Your task is to gather the lines below that hold the string "Краны".

─── Given records

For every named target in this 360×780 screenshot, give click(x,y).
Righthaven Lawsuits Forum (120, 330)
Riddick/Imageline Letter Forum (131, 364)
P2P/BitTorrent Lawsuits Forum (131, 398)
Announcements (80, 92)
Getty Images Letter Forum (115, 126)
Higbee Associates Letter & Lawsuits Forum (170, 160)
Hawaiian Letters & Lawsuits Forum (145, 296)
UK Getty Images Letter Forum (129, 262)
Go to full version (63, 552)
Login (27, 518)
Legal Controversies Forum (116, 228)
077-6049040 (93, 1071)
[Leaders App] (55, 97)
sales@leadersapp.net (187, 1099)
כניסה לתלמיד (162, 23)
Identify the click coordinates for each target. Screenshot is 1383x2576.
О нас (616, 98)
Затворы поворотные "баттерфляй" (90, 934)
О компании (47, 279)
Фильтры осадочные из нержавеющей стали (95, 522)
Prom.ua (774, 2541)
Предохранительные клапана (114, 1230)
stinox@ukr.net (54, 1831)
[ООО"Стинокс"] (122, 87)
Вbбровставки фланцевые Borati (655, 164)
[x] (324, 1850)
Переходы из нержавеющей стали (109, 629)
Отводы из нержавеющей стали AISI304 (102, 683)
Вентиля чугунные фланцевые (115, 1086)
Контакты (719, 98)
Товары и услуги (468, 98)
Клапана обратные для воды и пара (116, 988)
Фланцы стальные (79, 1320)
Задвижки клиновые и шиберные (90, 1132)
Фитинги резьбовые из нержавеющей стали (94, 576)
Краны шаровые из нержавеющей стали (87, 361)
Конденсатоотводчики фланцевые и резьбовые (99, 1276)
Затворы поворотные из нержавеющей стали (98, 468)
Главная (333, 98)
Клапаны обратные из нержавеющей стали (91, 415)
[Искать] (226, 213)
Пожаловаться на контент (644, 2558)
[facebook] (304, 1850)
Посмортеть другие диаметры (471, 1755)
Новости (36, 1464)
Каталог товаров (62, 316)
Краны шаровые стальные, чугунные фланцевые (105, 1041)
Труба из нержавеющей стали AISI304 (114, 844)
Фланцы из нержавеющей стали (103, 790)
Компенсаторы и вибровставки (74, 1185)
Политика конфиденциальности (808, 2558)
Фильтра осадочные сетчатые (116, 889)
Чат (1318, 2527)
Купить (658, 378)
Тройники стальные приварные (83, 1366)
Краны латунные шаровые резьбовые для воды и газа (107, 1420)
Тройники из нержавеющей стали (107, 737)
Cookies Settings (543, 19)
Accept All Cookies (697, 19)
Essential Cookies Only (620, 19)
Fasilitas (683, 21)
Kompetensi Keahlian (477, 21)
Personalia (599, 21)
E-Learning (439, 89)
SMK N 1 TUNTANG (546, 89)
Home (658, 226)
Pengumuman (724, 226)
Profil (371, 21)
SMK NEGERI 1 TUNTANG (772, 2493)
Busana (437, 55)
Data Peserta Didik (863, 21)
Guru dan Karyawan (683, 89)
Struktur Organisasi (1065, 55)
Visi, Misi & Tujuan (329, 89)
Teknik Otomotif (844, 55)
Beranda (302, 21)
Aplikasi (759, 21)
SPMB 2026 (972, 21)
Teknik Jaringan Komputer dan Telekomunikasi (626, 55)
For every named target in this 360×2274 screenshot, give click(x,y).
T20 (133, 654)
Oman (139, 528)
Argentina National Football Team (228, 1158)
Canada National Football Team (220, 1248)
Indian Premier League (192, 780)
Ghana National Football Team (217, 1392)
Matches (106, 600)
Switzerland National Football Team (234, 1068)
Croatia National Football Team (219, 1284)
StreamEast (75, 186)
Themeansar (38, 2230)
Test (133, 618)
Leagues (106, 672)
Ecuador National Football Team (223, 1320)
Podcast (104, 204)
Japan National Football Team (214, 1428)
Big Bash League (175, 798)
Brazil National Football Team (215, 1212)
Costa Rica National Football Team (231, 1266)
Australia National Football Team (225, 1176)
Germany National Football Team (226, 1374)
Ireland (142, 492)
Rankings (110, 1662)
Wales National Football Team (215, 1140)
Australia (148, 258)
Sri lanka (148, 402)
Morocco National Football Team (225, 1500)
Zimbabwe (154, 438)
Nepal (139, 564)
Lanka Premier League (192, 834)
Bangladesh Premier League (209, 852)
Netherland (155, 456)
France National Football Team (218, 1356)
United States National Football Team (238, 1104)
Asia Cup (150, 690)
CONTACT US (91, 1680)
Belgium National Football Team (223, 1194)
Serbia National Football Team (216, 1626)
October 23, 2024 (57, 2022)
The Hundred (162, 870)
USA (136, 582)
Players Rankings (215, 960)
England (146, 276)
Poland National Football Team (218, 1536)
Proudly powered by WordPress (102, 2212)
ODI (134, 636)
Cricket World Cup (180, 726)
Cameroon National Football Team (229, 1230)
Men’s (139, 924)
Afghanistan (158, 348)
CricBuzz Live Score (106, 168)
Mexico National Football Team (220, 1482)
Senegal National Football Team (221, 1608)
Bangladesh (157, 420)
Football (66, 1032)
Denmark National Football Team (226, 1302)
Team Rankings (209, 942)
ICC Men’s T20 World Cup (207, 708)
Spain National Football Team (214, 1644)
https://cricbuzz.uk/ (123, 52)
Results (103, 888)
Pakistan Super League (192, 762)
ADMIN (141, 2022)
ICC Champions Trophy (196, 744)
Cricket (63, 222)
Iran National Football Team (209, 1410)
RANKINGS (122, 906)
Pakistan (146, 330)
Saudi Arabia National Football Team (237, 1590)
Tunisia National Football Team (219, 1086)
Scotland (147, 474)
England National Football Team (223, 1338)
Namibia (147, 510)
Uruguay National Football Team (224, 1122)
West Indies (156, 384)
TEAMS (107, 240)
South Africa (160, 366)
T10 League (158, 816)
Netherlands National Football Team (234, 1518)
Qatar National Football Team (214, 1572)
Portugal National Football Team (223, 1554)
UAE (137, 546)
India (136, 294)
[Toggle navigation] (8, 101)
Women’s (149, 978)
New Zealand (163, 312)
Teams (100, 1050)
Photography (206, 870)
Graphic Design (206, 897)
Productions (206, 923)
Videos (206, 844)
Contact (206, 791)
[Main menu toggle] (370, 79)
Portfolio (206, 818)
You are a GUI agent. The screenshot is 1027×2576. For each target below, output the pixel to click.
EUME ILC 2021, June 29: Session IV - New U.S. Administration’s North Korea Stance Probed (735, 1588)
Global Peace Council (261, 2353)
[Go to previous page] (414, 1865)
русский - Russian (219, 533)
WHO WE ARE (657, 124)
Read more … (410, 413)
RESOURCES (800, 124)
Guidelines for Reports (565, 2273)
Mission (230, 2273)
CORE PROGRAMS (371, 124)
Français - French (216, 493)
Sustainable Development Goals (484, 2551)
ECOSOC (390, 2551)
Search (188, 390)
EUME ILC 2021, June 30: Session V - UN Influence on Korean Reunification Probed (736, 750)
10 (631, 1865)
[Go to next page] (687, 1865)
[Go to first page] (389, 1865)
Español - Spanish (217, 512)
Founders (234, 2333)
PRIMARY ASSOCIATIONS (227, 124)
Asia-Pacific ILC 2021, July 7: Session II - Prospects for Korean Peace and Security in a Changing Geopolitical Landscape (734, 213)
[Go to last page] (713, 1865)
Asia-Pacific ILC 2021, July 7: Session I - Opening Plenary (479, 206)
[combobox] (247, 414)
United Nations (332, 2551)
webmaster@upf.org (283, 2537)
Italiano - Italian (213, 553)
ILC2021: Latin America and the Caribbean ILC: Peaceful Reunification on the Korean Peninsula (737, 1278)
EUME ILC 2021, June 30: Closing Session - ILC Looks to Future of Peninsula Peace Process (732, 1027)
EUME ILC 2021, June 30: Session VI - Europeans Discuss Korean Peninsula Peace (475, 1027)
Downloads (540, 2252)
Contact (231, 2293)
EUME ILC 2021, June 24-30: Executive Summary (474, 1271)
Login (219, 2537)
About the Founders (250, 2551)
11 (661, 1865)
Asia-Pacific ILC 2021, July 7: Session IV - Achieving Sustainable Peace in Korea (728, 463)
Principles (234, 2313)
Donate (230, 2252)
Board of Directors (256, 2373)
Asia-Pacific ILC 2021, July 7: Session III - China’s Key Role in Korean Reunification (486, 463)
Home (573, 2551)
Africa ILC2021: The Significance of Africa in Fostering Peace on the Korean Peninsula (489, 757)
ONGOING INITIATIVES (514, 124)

──────

Solution:
Краны шаровые из нержавеющей стали (87, 361)
Краны шаровые стальные, чугунные фланцевые (105, 1041)
Краны латунные шаровые резьбовые для воды и газа (107, 1420)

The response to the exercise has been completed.